**Task instructions**
Return the lines beginning at the one that contains "Image resolution: width=1200" and running to the end of the records, exactly and with nothing else. Omit pictures.

**Data in this exercise**
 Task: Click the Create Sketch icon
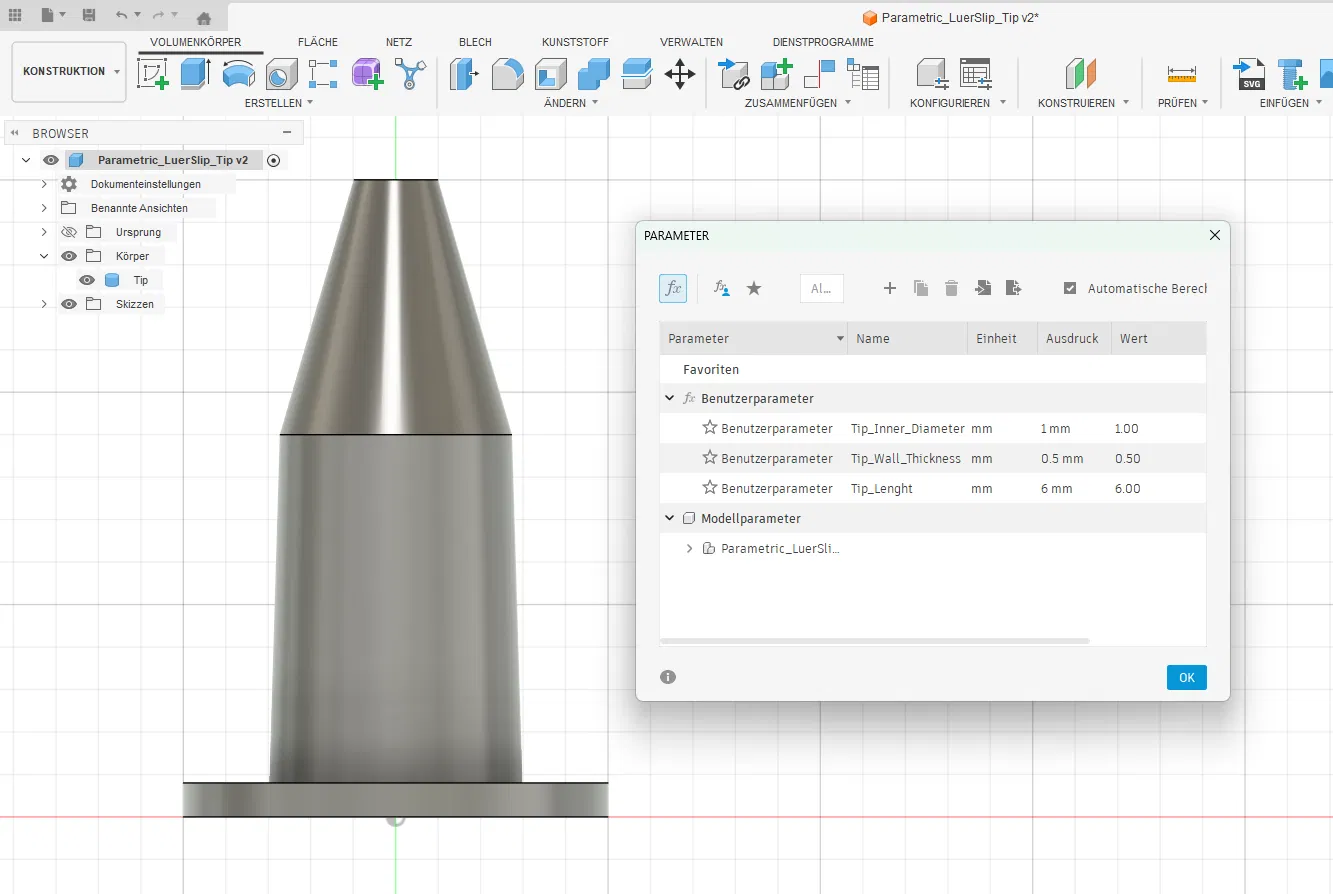152,74
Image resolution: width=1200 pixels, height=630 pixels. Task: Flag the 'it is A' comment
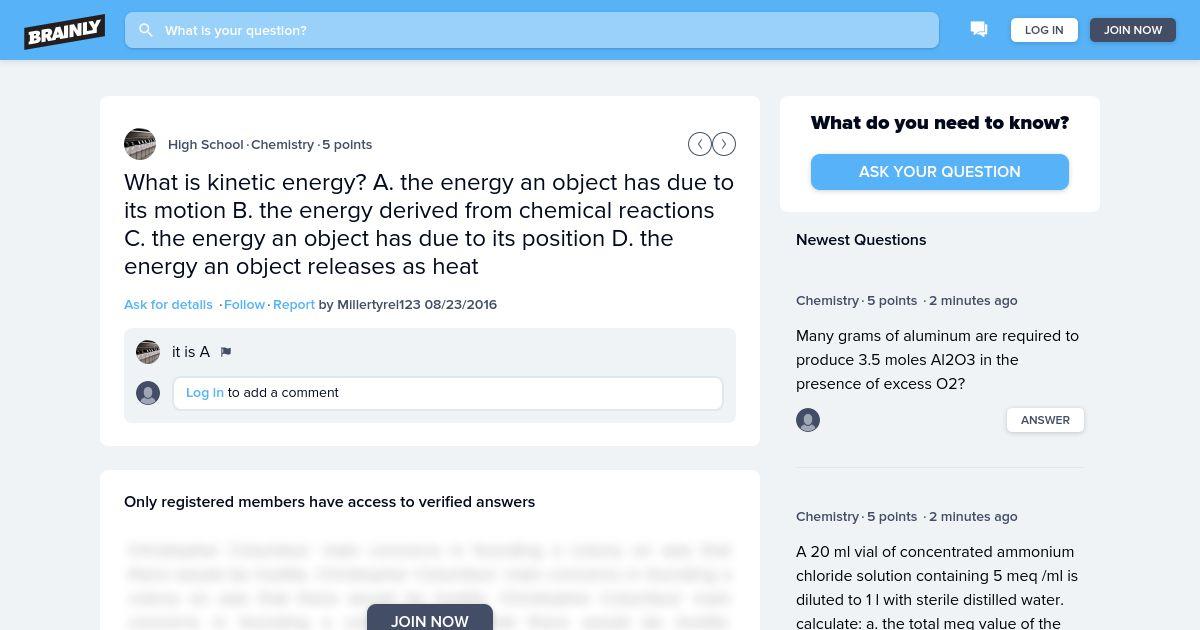click(226, 352)
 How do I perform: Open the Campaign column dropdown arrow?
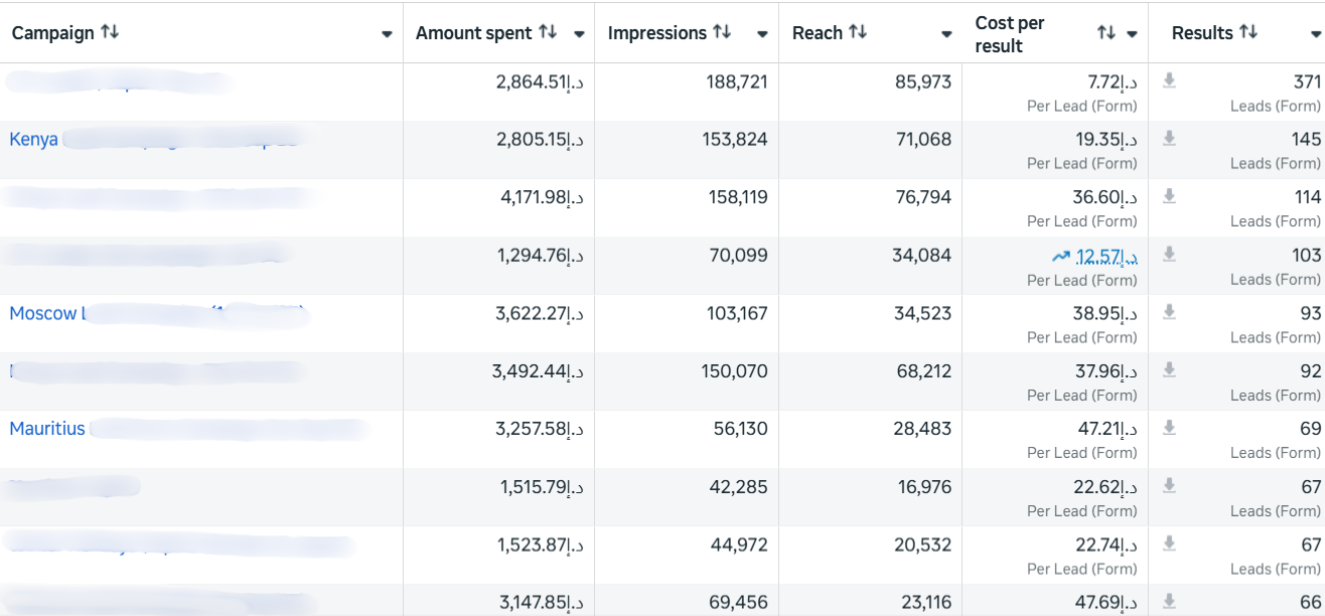[x=387, y=34]
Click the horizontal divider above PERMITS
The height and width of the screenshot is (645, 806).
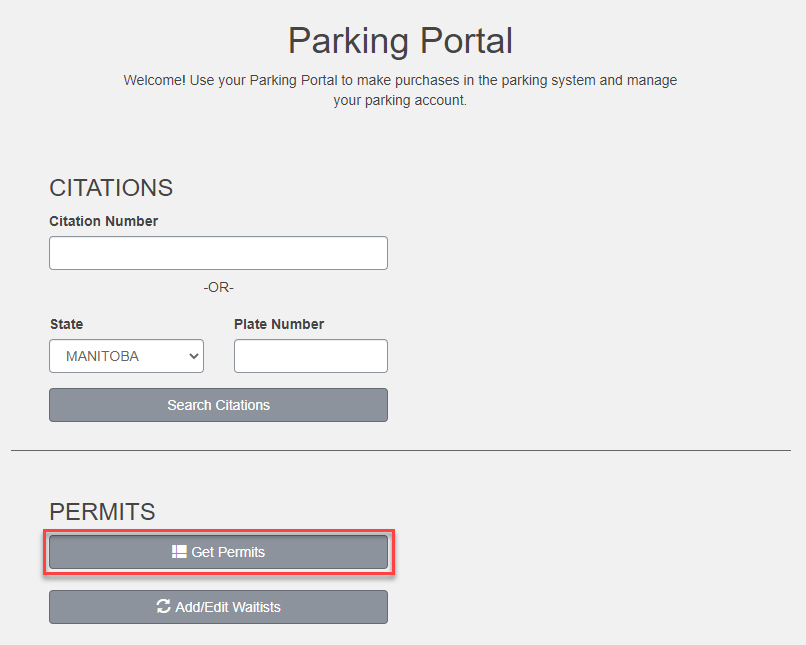tap(401, 451)
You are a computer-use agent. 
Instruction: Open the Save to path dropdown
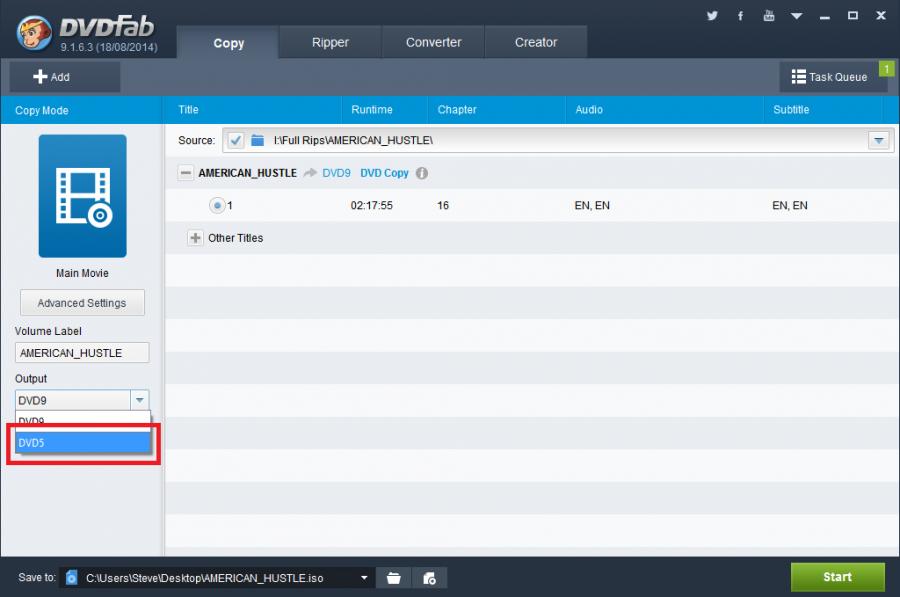[x=365, y=577]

**Result below**
Image resolution: width=1200 pixels, height=630 pixels. Task: Flag the 'it is A' comment
click(226, 352)
 How do I perform: Open the Campaign column dropdown arrow?
[x=387, y=34]
Click the horizontal divider above PERMITS
The height and width of the screenshot is (645, 806).
tap(401, 451)
You are a computer-use agent. 
Instruction: Open the Save to path dropdown
[x=365, y=577]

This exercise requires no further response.